__SOURCE MATERIAL__.

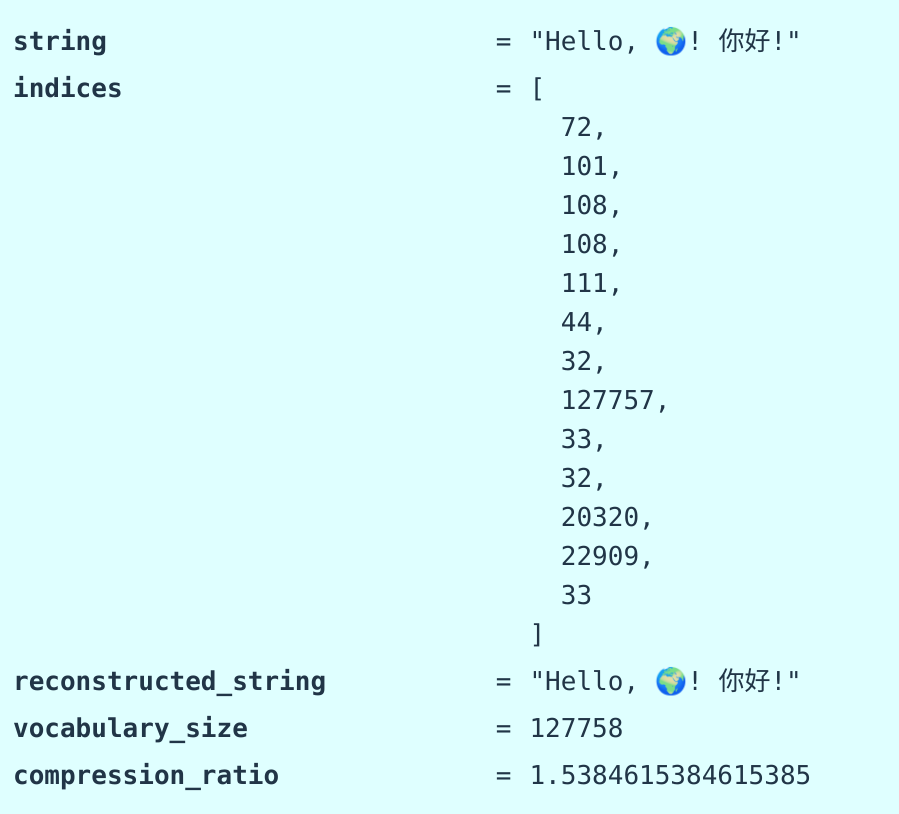This screenshot has width=899, height=814.
Task: Click the vocabulary_size variable name
Action: (131, 729)
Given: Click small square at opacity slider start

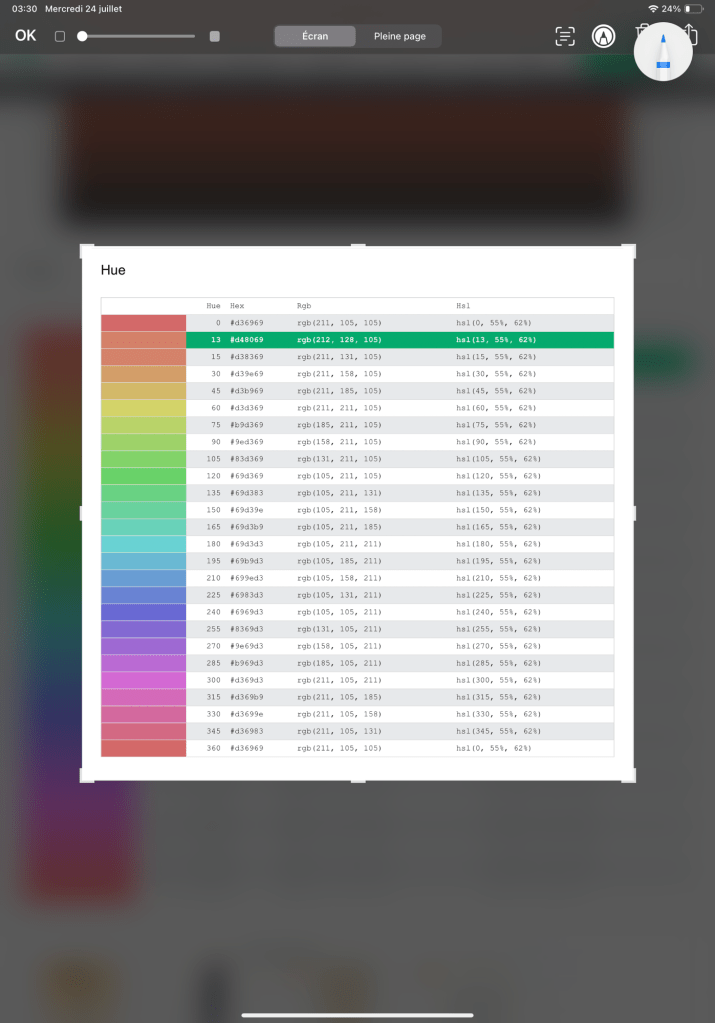Looking at the screenshot, I should (60, 36).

__DIRECTIONS FOR THIS TASK__.
Return every line above word for word, leaving out the pictures.

__SOLUTION TO THIS EXERCISE__.
This screenshot has width=899, height=814.
Task: Click the vocabulary_size variable name
Action: (131, 729)
Given: Click small square at opacity slider start

Looking at the screenshot, I should (60, 36).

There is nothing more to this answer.